October 27, 2019
Donald Trump Asked For Quid Pro Quo From Ukraine, Ambassador Gordon Sondland Reportedly Told Congress

Donald Trump's request for Ukraine to dig up dirt on political opponent Joe Biden amounted to a quid pro quo, a U.S. ambassador at the center of the impeachment inquiry reportedly told members of Congress.

A lawyer for U.S. Ambassador to the European Union Gordon Sondland told The Wall Street Journal that during his testimony to Congress, Sondland said Trump's actions amounted to a quid pro quo. Trump has been accused of pressuring Ukraine to investigate Biden and his son, based on what appears to be an unfounded theory that the Bidens were engaged in corruption there. Trump reportedly withheld military aid and conditioned a White House visit on Ukraine launching the investigation.

The lawyer for Sondland, Robert Luskin, said that when asked if the arrangement amounted to a quid pro quo, and Sondland said he believed it was, though admitted he was not a lawyer.

Sondland was thrown into the middle of the impeachment inquiry when Congress released text messages between him and fellow U.S. diplomat Bill Taylor in which Taylor pushed back against the arrangement, saying "it's crazy to withhold security assistance for help with a political campaign."

Donald Trump has, at times, pushed back vehemently against the idea that there was a quid pro quo regarding Ukraine, saying that he was only trying to address corruption in Ukraine. But White House Chief of Staff Mick Mulvaney later said that there was a quid pro quo, telling reporters that it was a normal part of international relations and told reporters to "get over it."

Republicans have pushed back against the impeachment inquiry, though many have focused not on the actual allegations against Trump but rather the complaints that Democrats have not been fair in the way the inquiry has operated.

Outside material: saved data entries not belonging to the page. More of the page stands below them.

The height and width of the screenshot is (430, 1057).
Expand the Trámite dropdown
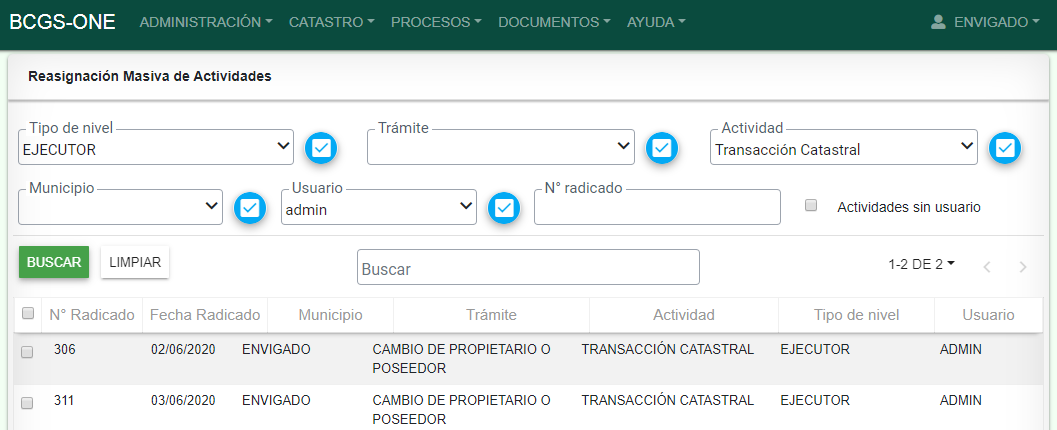coord(500,148)
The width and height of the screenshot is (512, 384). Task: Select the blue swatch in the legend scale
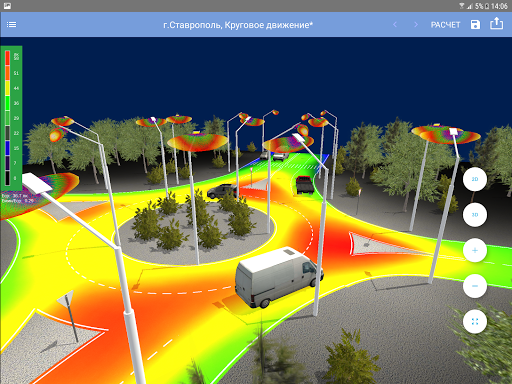7,148
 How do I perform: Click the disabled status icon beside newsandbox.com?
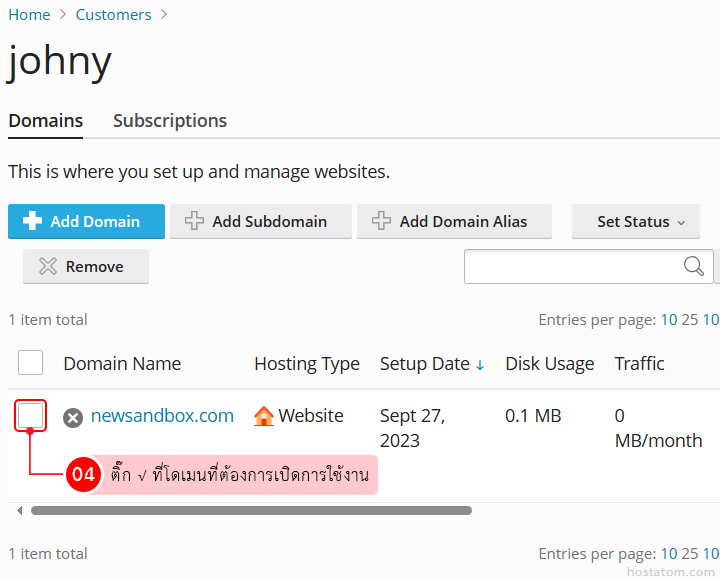pyautogui.click(x=73, y=417)
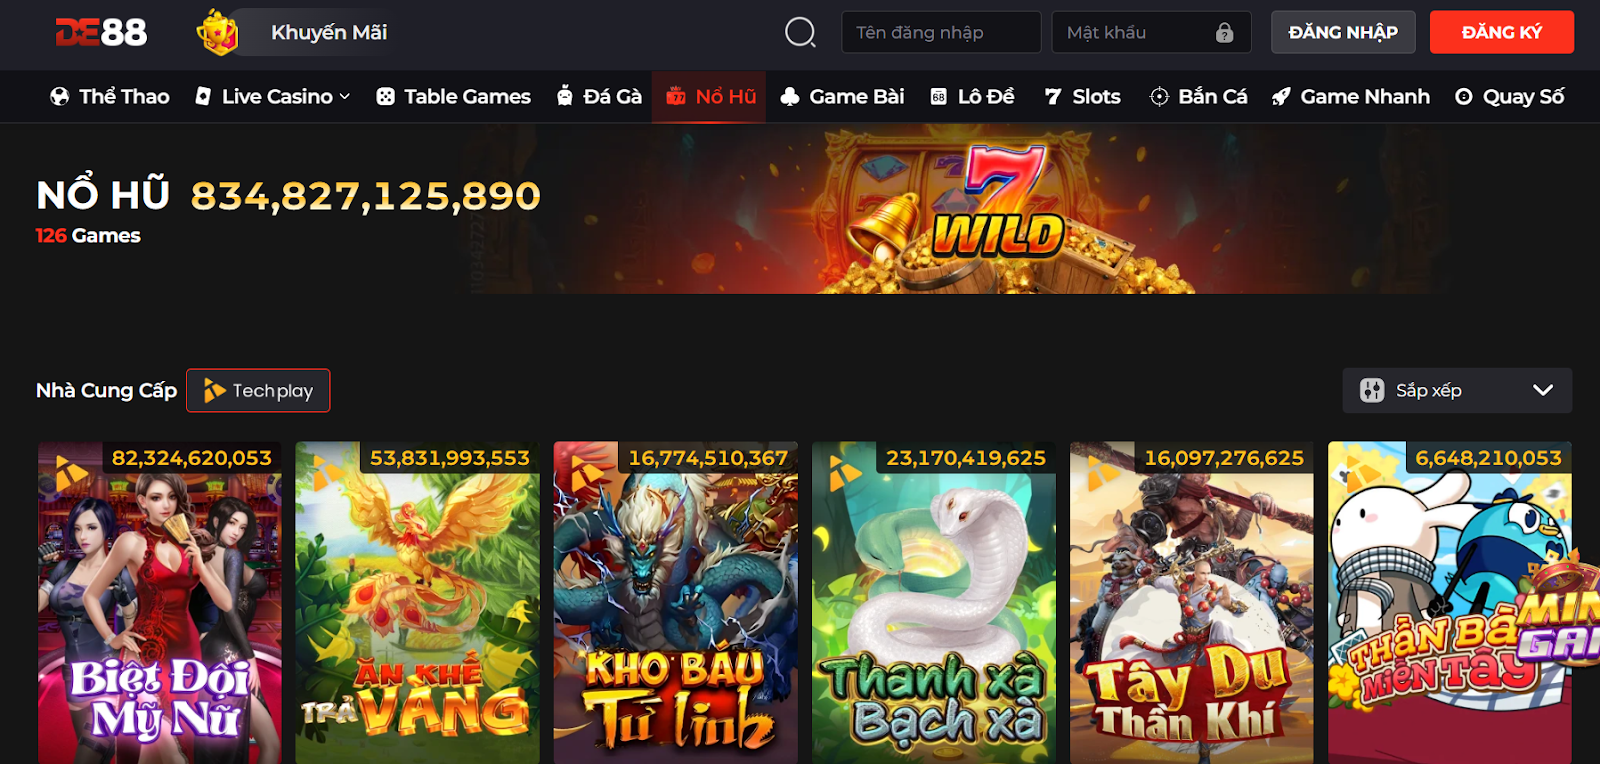Open the Thanh Xà Bạch Xà game
The height and width of the screenshot is (764, 1600).
tap(934, 603)
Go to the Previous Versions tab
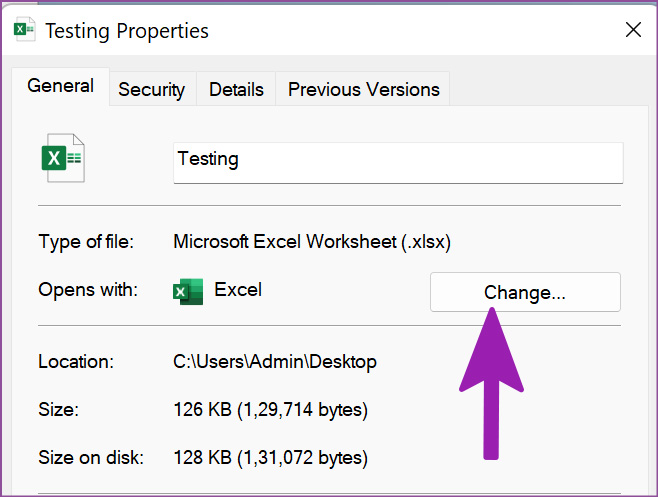This screenshot has height=497, width=658. (x=363, y=89)
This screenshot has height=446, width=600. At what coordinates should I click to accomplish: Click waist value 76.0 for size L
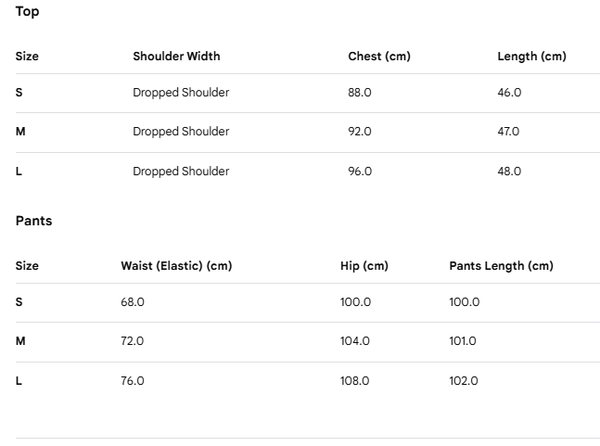coord(132,381)
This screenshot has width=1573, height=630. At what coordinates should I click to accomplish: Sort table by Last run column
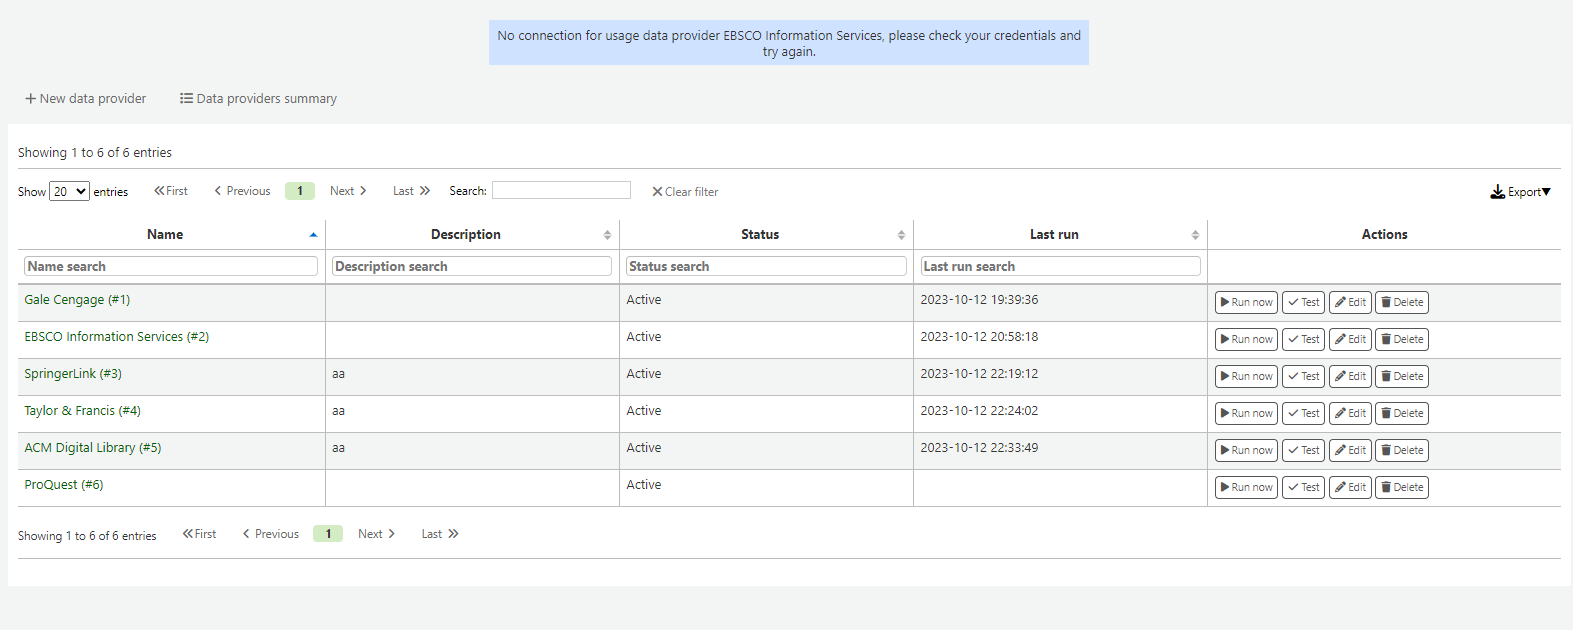[1054, 235]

As The Hill reported this week, Senate Majority Leader Mitch McConnell has urged Republicans to focus their attacks on the "process" as many Republicans did not feel they could defend Trump on the actual allegations of his actions regarding Ukraine.

"As a result, he's telling his members they have plenty of reason to offer a vigorous defense of Trump, as the president publicly urged them to do Monday, by focusing on Democratic tactics that McConnell and Trump view as unfair," the report noted.

Some Republicans have spoken out against Donald Trump's actions regarding Ukraine, however, including Utah Senator Mitt Romney who has said that Trump's attempts to pressure Ukraine were improper.